Telegram, l'app “quasi russa” che non piace al Cremlino

Micol Flammini

Il servizio di messaggistica istantanea si rifiuta di dare alla Russia la chiave per decodificare i messaggi. L'Fsb risponde: “state violando la legge anti terrorismo”

Telegram, il servizio di messaggistica istantaneo era l’orgoglio di Mosca. Fondato nel 2013 da due fratelli Nikolaj e Pavel Durov, gli stessi che hanno creato Vkontakte, consente di scrivere chat segrete con un alto livello di crittografia. Volendo, le chat sono anche in grado di autodistruggersi.

 

Poi le cose sono cambiate e ora l’Fsb, l’agenzia dei servizi segreti russi erede del Kgb, ha chiesto a Telegram di decrittare tutti messaggi dei suoi utenti, come prevede la legge anti terrorismo, la Yarovaya, pena il blocco del servizio.

 

Questo scontro va avanti da giugno, quando i servizi segreti avevano annunciato che l’attentato terroristico di aprile alla metropolitana di San Pietroburgo era stato preparato proprio via Telegram, così come già per altri attacchi organizzati in Europa. Nonostante le richieste delle autorità, i fratelli Durov si sono rifiutati di condividere le informazioni degli utenti, così Roskomnadzor, l’ente che si occupa delle comunicazioni, aveva accusato Nikolaj e Pavel di violare la legge anti terrorismo. L’Fsb ha avviato in questi giorni una procedura amministrativa, in cui sono concessi cinque giorni di tempo a Telegram per consegnare le chiavi per decodificare i messaggi, ma i fratelli dicono: “Il nostro servizio resta neutrale e segreto”.

 

Nikolaj e Pavel non sono nuovi ai servizi segreti russi, il primo è il programmatore, il secondo il manager. Prima di fondare Telegram, avevano deciso di lanciare la sfida a Zuckerberg, con la creazione di Vkontakte, il clone di Facebook, ma russo. Il social ha avuto moltissimo successo in Russia, tanto da spingere lo stesso Zuckerberg a fare un viaggio per capire come mai il suo social network non avesse molto seguito nell’ex territorio sovietico. Vkontakte poi venne accusato dall’Fsb di favorire l’organizzazione di proteste contro il governo, costringendo di fatto i due fratelli a vendere le loro quote e a uscire dal paese.

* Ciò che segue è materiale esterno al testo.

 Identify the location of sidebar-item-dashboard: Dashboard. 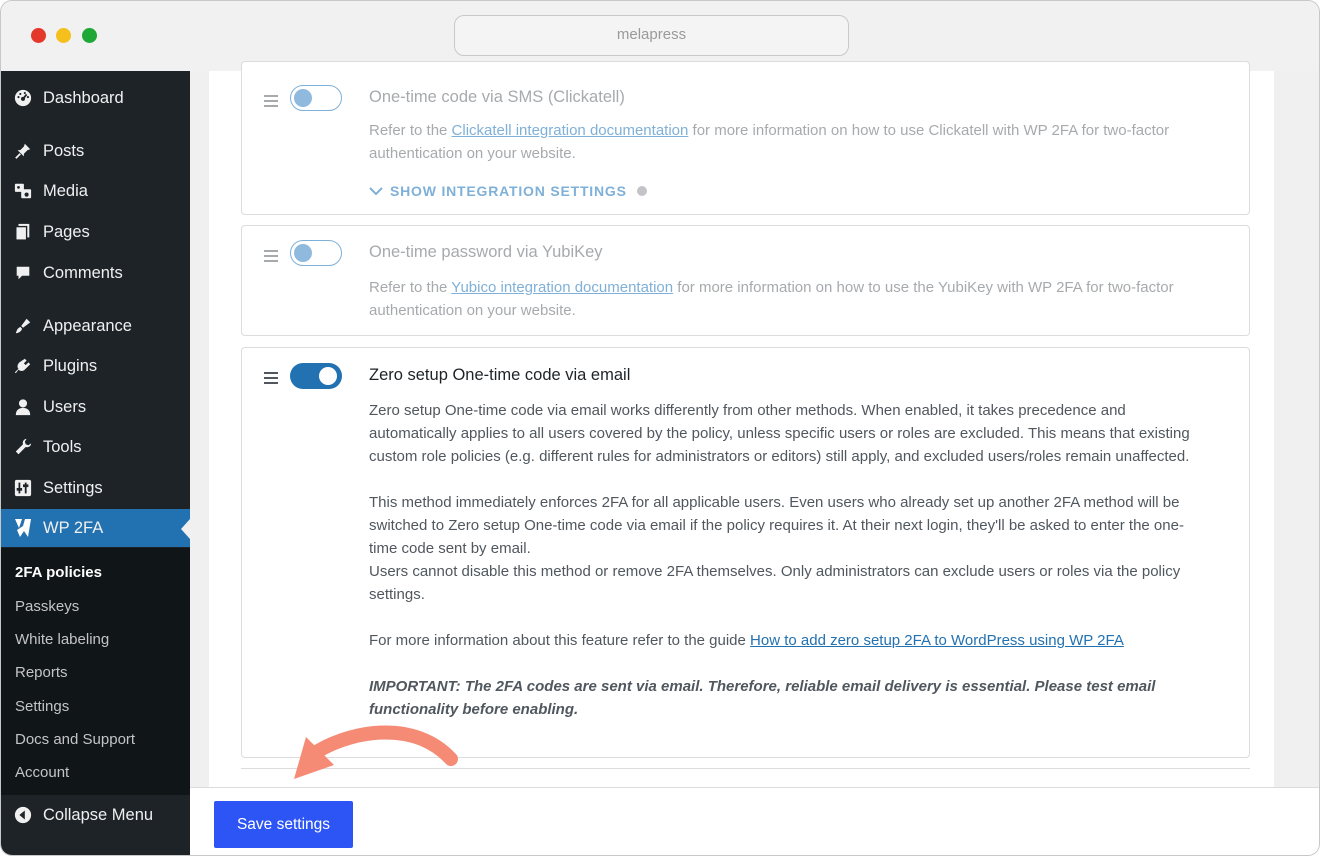
(96, 98).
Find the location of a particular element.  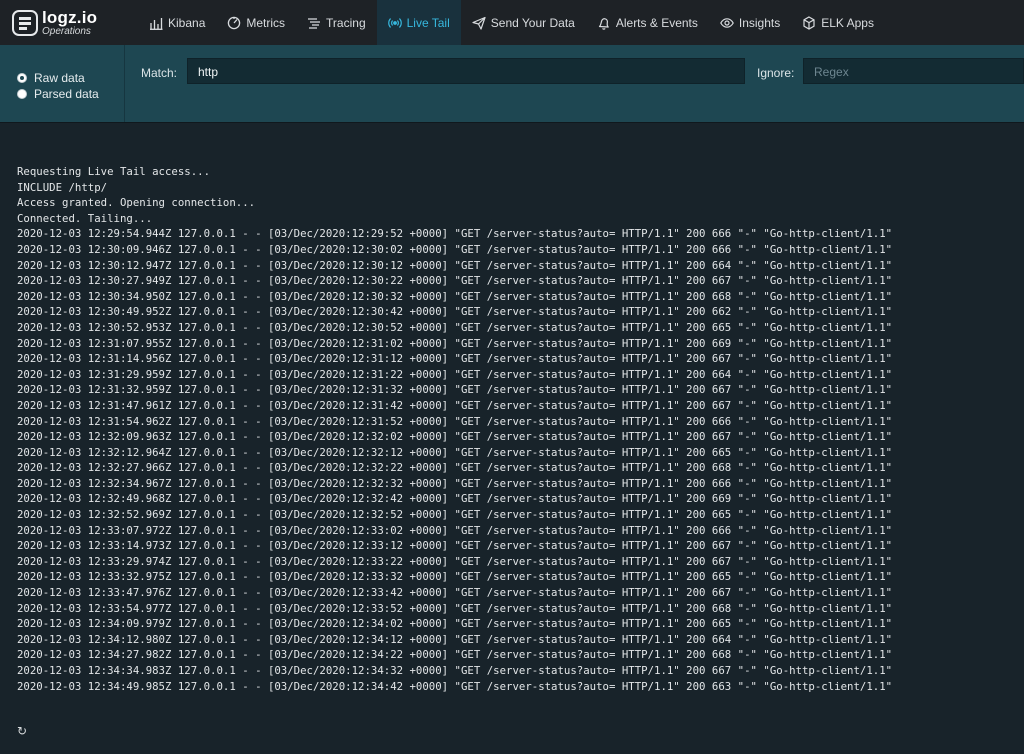

ignore-label: Ignore: is located at coordinates (776, 73).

A quel punto - era il 2013 - i Durov hanno creato Telegram. Con il quartier generale a Berlino, e la sede fiscale a Londra, l’applicazione è una società “quasi russa”, come l’ha definita di recente Bloomberg, che ha server in tutto il mondo ma non nell’ex Urss.

 

In paesi come la Russia e la Cina il controllo dei dati personali degli utenti online è diventata una priorità strategica. Da anni Mosca promuove una politica di controllo fisico dei dati, e chiede alle compagnie di internet di tenere in Russia i server che contengono le informazioni degli utenti russi. L’obiettivo principale del Cremlino sono i grandi social network americani, Facebook e Twitter, ma nemmeno i connazionali sono risparmiati. L’Fsb sta sfumando il confine che c’è tra privacy e sicurezza e con la scusa della legalità probabilmente porterà in tribunale i Durov come avvertimento ai due social network americani.

 

Le app di messaggistica come Telegram (ma anche WhatsApp), hanno dato un senso di sicurezza ai loro utenti. Sia come alternativa a servizi palesemente controllati e controllabili (per esempio WeChat in China), sia perché, almeno a parole, prevedono un totale criptaggio delle conversazioni. Solo mittente e destinatario possono conoscere il contenuto della chat. A questo si aggiunge un dato geografico: i russi tendenzialmente si fidano di più di app non riconducibili al vecchio nemico americano, vedi il successo di Vkontakte o di Yandex, preferiti a concorrenti americani Facebook e Google. Telegram è molto usata in medio oriente, in Iran – dopo una campagna anti Facebook – è diventata la prima app scaricata su Android. E’ l’app preferita dai miliziani dell’Isis, e persino in Corea del sud si è registrata una migrazione di massa dopo uno scandalo che ha coinvolto Kakao, servizio coreano di chat. Tutti fattori che hanno contribuito al successo di Telegram, gli stessi, forse, che ne fanno il nuovo capro espiatorio di Putin nella guerra per la sovranità cibernetica.

 

I fratelli Durov lo sanno, e ora che hanno raggiunto i cento milioni di utenti, non sono disposti a rinunciarvi rendendo accessibili i loro dati.